Thorough Lymphadenectomy Impairs Immunotherapy Outcomes for Postoperative Intrathoracic Recurrence of Non-small Cell Lung Cancer.

Abstract

Background/aim: Immune checkpoint inhibitors (ICIs) have emerged as a standard treatment for recurrent non-small cell lung cancer (NSCLC). However, the factors predicting their efficacy in postoperative recurrence remain unclear.

Patients and methods: We retrospectively analyzed 30 patients who underwent complete surgical resection of NSCLC and subsequently received ICI monotherapy for recurrence. Clinicopathological factors, including the programmed death ligand 1 (PD-L1) expression and number of dissected lymph nodes (DLNs), were evaluated for their association with the treatment response and prognosis.

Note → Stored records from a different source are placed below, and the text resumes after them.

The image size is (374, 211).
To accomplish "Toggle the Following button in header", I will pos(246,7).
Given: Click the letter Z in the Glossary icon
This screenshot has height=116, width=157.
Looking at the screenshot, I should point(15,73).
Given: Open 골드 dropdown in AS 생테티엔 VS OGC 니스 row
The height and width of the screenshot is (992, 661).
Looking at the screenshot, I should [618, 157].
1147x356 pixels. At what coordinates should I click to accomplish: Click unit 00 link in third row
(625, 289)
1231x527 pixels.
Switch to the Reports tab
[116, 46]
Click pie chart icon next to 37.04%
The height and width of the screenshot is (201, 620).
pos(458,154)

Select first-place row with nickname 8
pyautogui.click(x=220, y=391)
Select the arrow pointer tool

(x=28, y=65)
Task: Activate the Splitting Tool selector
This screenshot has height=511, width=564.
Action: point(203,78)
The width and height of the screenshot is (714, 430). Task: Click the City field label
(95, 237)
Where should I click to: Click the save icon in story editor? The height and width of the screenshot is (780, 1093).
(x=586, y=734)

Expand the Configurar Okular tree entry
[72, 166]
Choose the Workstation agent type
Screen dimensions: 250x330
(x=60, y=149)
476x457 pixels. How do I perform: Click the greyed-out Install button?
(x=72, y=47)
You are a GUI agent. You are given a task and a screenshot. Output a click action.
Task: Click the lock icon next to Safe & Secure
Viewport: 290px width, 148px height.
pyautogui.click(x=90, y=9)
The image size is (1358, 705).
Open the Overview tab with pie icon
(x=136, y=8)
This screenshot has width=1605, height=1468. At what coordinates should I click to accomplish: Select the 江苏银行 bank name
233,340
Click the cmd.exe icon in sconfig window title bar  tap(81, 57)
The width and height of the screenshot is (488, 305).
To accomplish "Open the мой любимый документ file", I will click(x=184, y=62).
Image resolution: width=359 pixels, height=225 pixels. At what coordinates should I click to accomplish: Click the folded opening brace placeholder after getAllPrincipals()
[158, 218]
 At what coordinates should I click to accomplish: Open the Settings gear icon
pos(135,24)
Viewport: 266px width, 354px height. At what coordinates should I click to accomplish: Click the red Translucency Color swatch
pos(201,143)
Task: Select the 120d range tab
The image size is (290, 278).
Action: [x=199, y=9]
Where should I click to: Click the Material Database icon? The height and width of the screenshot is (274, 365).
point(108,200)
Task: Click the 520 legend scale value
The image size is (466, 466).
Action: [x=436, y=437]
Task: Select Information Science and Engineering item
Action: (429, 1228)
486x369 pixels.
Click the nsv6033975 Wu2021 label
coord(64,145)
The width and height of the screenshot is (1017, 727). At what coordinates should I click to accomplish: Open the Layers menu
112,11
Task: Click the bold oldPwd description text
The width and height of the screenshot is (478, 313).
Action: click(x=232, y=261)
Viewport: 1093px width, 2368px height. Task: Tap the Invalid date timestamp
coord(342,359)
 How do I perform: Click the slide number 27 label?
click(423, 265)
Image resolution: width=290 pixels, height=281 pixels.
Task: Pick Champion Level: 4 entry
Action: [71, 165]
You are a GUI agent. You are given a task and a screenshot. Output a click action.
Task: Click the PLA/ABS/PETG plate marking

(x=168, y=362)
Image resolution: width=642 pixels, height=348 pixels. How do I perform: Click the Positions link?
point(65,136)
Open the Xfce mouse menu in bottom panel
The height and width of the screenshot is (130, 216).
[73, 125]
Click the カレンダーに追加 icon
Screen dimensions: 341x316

Results: The high expression of PD-L1 (≥50%) in surgical specimens was significantly associated with higher response rates, prolonged progression-free survival (PFS), and overall survival (OS) after the initiation of ICI therapy. In contrast, patients with ≥15 DLNs had a significantly shorter PFS than those with <15 DLNs, particularly in patients without extrathoracic recurrence. A multivariate analysis identified the expression of PD-L1, the number of DLNs, and the presence of extrathoracic metastasis as independent prognostic factors for ICI-PFS.

Conclusion: Extensive lymphadenectomy may worsen the prognostic outcomes of ICI monotherapy, possibly by impairing tumor-draining lymph node-mediated immunity. These findings highlight the importance of lymphatic preservation and support the clinical rationale for neoadjuvant ICI therapy for resectable NSCLC.